Because of their small earth loop size, DX systems can be installed in relatively small areas and in relatively shallow soil. This provides a flexibility of installation that is useful in allowing many properties to be served by geothermal that could not be served otherwise. A direct exchange system ground loop can be drilled with a small drill rig that can fit into small side yards and gardens under existing trees. It can be drilled in areas where rock is found 50 foot (15 m) to 100 foot (30 m) below ground without the need for actually drilling into rock.

Because DX derives its efficiency from the direct heat exchange between refrigerant and ground, the compressor unit cannot be placed at great distance from the earth loops. This can limit some DX applications. However, the use of multiple distributed compressor units on a single project can allow DX systems to serve large buildings.

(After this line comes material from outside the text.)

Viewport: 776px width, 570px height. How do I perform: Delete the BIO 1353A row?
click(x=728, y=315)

Ground loop configuration[edit]

The copper tubing consists of a line set, a pair of manifolds, and several earth loops. The line set is the pair of main copper pipes coming from the heat pump compressor unit, usually located indoors. One line is for the liquid refrigerant, the other is for gaseous refrigerant. The line set runs through the building wall and runs underground to the location of the manifolds. Each manifold (one for gas and one for liquid) serves to allow a main pipe to be attached to the earth loops which exchange heat with the ground.

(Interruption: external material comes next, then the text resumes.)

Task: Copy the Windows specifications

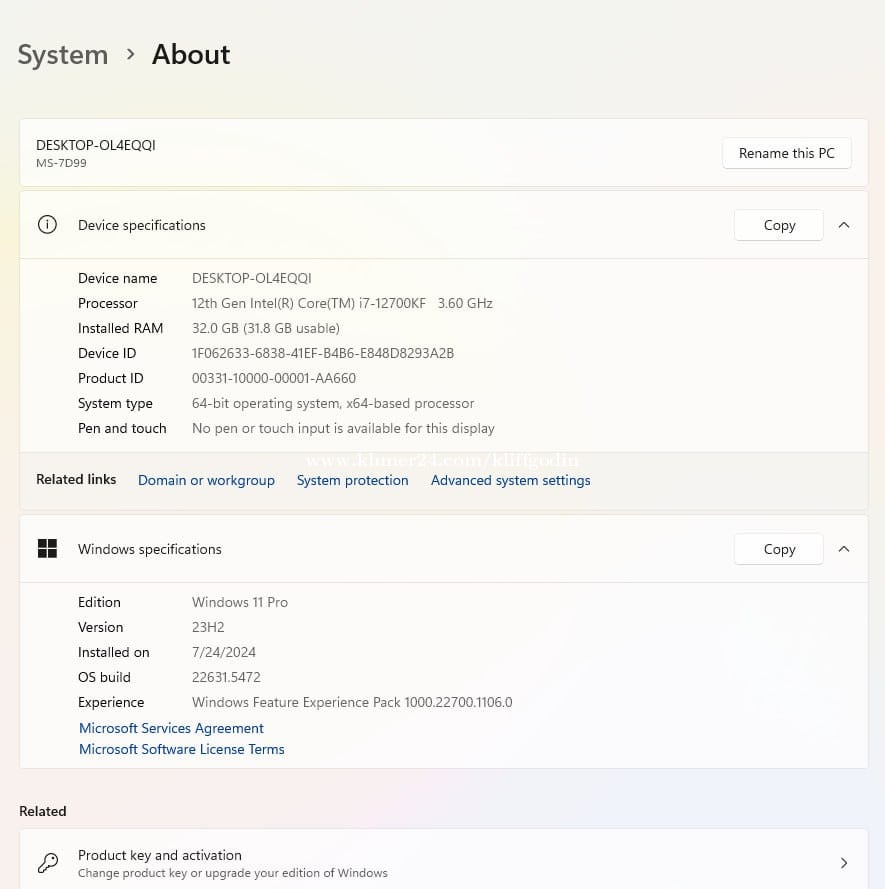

The earth loops can be installed vertically, diagonally or horizontally 6 foot (1.8 m) deep and laying the earth loops on the bottom of the pit before installation is done by drilling several boreholes radiating outward from the manifolds and placing an earth loop into each of the boreholes. After the earth taps are placed, the boreholes are then filled with grout for good thermal contact between loop and soil.

The boreholes are drilled to a length of 50, 75 or 100 ft (15, 22 or 30 m) with a diameter of 3 inches (76 mm). A total of 100 feet (30 m) to 140 feet (43 m) of drilling is needed for each ton (3.5 kWth) of system capacity.

Because copper is a naturally occurring metal that survives in the ground for thousands of years in most soil conditions, the copper loops have a very long lifetime in most soil conditions. Corrosion of the copper earth loop in acidic soil can be eliminated through installation of a sacrificial anode.

System sizing[edit]

DX systems are currently manufactured in sizes from 1.5 tons (5.25 kWth) to 15 tons (52 kWth). Larger projects can be accomplished through installation of multiple units.